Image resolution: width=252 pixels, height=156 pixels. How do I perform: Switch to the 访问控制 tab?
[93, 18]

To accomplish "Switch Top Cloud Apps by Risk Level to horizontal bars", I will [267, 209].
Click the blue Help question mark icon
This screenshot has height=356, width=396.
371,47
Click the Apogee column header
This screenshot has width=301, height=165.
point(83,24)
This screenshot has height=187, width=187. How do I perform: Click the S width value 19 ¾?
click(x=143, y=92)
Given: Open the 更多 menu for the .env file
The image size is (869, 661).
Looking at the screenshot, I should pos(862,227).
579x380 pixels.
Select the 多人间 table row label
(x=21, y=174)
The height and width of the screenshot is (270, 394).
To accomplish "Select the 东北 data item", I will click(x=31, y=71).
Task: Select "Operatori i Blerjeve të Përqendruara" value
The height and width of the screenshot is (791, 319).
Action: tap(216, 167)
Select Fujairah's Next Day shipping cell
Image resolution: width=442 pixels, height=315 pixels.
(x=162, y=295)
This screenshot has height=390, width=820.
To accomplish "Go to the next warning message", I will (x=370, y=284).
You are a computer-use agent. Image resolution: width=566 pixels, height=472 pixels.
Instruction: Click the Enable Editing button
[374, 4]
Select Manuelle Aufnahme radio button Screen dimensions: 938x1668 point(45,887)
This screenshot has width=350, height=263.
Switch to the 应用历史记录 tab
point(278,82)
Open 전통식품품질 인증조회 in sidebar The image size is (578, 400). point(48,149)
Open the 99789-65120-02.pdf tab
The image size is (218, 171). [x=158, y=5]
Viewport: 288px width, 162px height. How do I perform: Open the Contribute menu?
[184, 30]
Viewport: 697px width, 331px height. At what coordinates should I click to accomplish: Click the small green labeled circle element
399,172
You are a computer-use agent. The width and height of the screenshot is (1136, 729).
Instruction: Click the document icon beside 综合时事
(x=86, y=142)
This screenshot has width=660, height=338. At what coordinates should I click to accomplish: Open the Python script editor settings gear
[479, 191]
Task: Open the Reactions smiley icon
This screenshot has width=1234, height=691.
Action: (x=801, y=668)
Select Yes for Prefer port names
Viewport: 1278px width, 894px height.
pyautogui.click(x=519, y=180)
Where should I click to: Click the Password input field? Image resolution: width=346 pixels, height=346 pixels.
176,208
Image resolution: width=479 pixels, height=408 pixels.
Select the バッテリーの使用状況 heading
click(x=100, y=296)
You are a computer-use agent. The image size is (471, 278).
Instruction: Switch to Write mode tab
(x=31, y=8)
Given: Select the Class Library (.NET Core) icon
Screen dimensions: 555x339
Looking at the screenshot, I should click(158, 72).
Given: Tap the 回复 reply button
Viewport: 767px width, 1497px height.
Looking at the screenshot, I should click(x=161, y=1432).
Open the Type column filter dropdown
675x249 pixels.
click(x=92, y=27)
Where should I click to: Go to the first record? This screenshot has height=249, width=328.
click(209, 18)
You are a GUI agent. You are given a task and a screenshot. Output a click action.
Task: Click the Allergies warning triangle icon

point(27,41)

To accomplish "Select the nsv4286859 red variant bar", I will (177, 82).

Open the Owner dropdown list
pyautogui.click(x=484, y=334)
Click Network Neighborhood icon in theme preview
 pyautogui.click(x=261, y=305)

Work item: Show the lines of the records that include the string "computer".

Response area:
You are a computer-use agent. Image resolution: width=566 pixels, height=472 pixels.
You are a computer-use agent. The width and height of the screenshot is (1136, 729).
You are a computer-use agent. The image size is (471, 278).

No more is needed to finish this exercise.